34 500 nouveaux logements d’ici à 15 ans

Une gentrification sur laquelle il met en garde, évoquant pour les P.-O. d’autres conséquences comme l’accentuation du départ des jeunes et un accroissement du déséquilibre entre les tranches d’âges. Mais également le risque d’une prolifération de la cabanisation qu’il considère comme un squat de terres agricoles avec la panoplie des difficultés sociales, foncières et sécuritaires que cela entraine. “Il faudrait de nouveaux outils, disons répressifs, mais il serait aussi juste de se poser la question : pourquoi ces gens enfreignent-ils la loi ? Et bien souvent, c’est parce qu’il y a un besoin de logement social” tempère avec compassion Jean-Paul Billès qui occupe aussi la fonction de maire depuis 1989 sur la commune de Pézilla-la-Rivière. “La plupart des communes qui ont encore de l’espace pour construire, comme chez nous à Pézilla, font de temps en temps des lotissements communaux où les prix sont largement inférieurs au prix du marché et ces habitations sont réservées aux primo-accédants”.
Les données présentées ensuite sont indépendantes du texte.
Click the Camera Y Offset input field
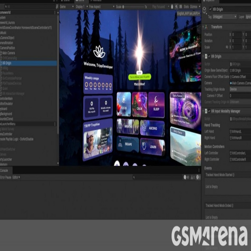The image size is (251, 251). pos(240,96)
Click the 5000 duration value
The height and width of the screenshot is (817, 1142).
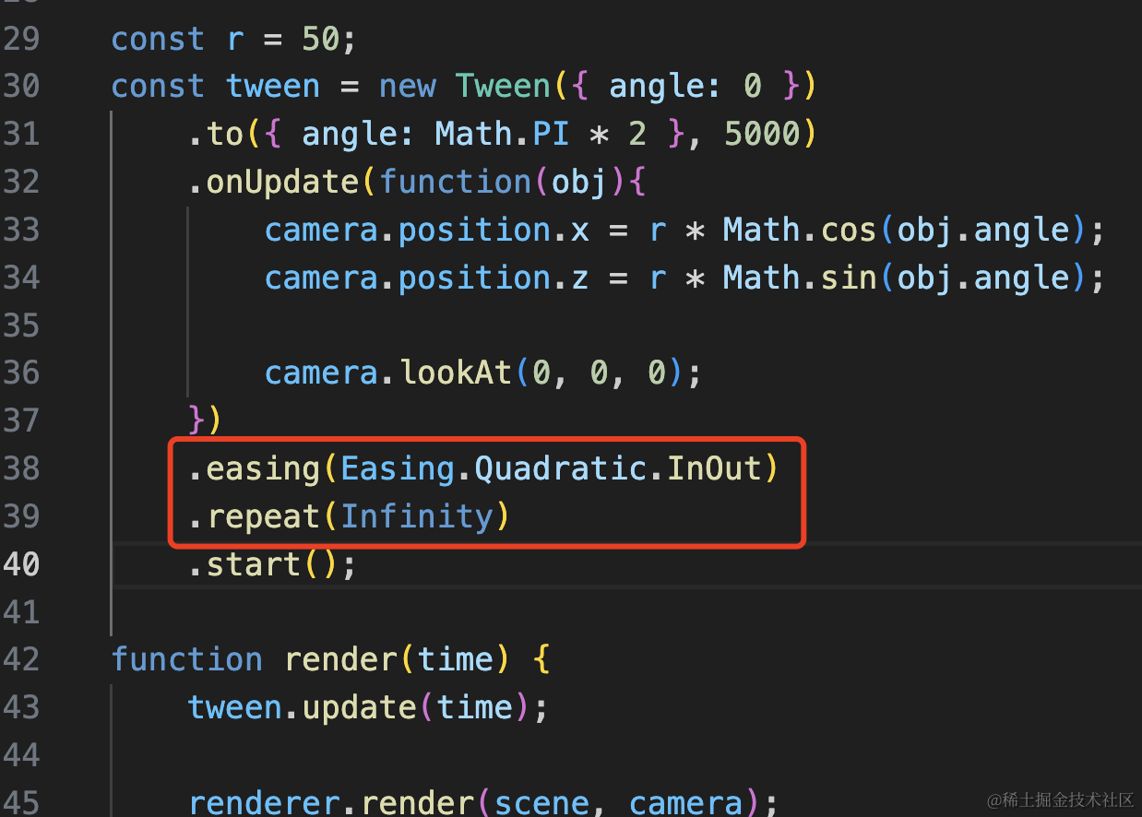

Construction de 24 logements locatifs sociaux à Ponteilla.

Anticiper le flux migratoire pour faire face aux futurs besoins de logements, avec une projection, d’ici à 15 ans, de la réalisation de 34 500 nouveaux logements. Fixer les orientations d’aménagements urbains en tenant compte de la loi Climat et Résilience d’août 2021, et de la loi ZAN (zéro artificialisation nette) de juillet 2023. Préserver les zones agricoles, protéger la biodiversité, ou encore sauvegarder le patrimoine, autant de tâches auxquelles la révision du nouveau SCOT Plaine du Roussillon s’attèle et que nous évoquerons avec Jean-Paul Billès dans notre prochaine édition.

Fiche d’identité du syndicat mixte SCOT Plaine du Roussillon

Création : Arrêté préfectoral du 12 décembre 2003.
Membres :
– Communauté de Communes des Aspres ;
– Communauté de Communes Roussillon Conflent ;
– Communauté de Communes Sud Roussillon ;
– Communauté Urbaine Perpignan Méditerranée Métropole.
Communes : 77 au total.
Superficie : 1 156,95 km2.
Population : 364 000 habitants – soit 74 % du département.